How to complete this task. Take the listing and give it again exactly, from its first line to its last line.

Data to use.
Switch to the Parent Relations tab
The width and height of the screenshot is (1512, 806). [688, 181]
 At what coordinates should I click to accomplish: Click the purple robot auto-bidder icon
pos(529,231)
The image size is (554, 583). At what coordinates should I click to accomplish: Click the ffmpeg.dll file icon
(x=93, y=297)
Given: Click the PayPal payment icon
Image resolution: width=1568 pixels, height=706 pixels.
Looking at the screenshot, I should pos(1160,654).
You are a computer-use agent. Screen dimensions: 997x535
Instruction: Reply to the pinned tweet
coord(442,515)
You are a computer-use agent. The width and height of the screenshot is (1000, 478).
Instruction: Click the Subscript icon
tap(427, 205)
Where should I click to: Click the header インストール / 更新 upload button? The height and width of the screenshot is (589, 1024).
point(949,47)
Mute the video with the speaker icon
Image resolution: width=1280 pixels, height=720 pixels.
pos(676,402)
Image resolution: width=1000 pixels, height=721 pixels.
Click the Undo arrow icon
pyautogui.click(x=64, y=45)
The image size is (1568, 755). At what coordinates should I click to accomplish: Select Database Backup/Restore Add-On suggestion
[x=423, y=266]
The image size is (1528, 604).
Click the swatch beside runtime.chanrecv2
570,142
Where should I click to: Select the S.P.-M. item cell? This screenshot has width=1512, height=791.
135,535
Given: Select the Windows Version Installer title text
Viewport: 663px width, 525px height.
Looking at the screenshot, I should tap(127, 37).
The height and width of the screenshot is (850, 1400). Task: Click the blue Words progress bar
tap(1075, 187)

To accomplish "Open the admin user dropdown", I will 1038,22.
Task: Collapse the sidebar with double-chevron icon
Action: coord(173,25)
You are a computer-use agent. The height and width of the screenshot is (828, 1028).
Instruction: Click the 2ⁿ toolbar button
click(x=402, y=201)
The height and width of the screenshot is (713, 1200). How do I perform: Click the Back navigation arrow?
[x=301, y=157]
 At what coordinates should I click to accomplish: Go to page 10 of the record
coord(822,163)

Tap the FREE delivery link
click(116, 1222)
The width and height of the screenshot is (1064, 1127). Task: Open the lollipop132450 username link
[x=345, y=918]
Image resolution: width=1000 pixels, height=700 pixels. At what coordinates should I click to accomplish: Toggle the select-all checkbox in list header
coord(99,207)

Expected answer.
Switch to the Parent Relations tab
The width and height of the screenshot is (1512, 806). [688, 181]
 At what coordinates should I click to accomplish: Click the purple robot auto-bidder icon
pos(529,231)
The image size is (554, 583). At what coordinates should I click to accomplish: Click the ffmpeg.dll file icon
(x=93, y=297)
Given: Click the PayPal payment icon
Image resolution: width=1568 pixels, height=706 pixels.
Looking at the screenshot, I should pos(1160,654).
You are a computer-use agent. Screen dimensions: 997x535
Instruction: Reply to the pinned tweet
coord(442,515)
You are a computer-use agent. The width and height of the screenshot is (1000, 478).
Instruction: Click the Subscript icon
tap(427, 205)
Where should I click to: Click the header インストール / 更新 upload button? The height and width of the screenshot is (589, 1024).
point(949,47)
Mute the video with the speaker icon
Image resolution: width=1280 pixels, height=720 pixels.
pos(676,402)
Image resolution: width=1000 pixels, height=721 pixels.
Click the Undo arrow icon
pyautogui.click(x=64, y=45)
The image size is (1568, 755). At what coordinates should I click to accomplish: Select Database Backup/Restore Add-On suggestion
[x=423, y=266]
The image size is (1528, 604).
Click the swatch beside runtime.chanrecv2
570,142
Where should I click to: Select the S.P.-M. item cell? This screenshot has width=1512, height=791.
135,535
Given: Select the Windows Version Installer title text
Viewport: 663px width, 525px height.
Looking at the screenshot, I should tap(127, 37).
The height and width of the screenshot is (850, 1400). Task: Click the blue Words progress bar
tap(1075, 187)

To accomplish "Open the admin user dropdown", I will 1038,22.
Task: Collapse the sidebar with double-chevron icon
Action: coord(173,25)
You are a computer-use agent. The height and width of the screenshot is (828, 1028).
Instruction: Click the 2ⁿ toolbar button
click(x=402, y=201)
The height and width of the screenshot is (713, 1200). How do I perform: Click the Back navigation arrow?
[x=301, y=157]
 At what coordinates should I click to accomplish: Go to page 10 of the record
coord(822,163)

Tap the FREE delivery link
click(116, 1222)
The width and height of the screenshot is (1064, 1127). Task: Open the lollipop132450 username link
[x=345, y=918]
Image resolution: width=1000 pixels, height=700 pixels. At what coordinates should I click to accomplish: Toggle the select-all checkbox in list header
coord(99,207)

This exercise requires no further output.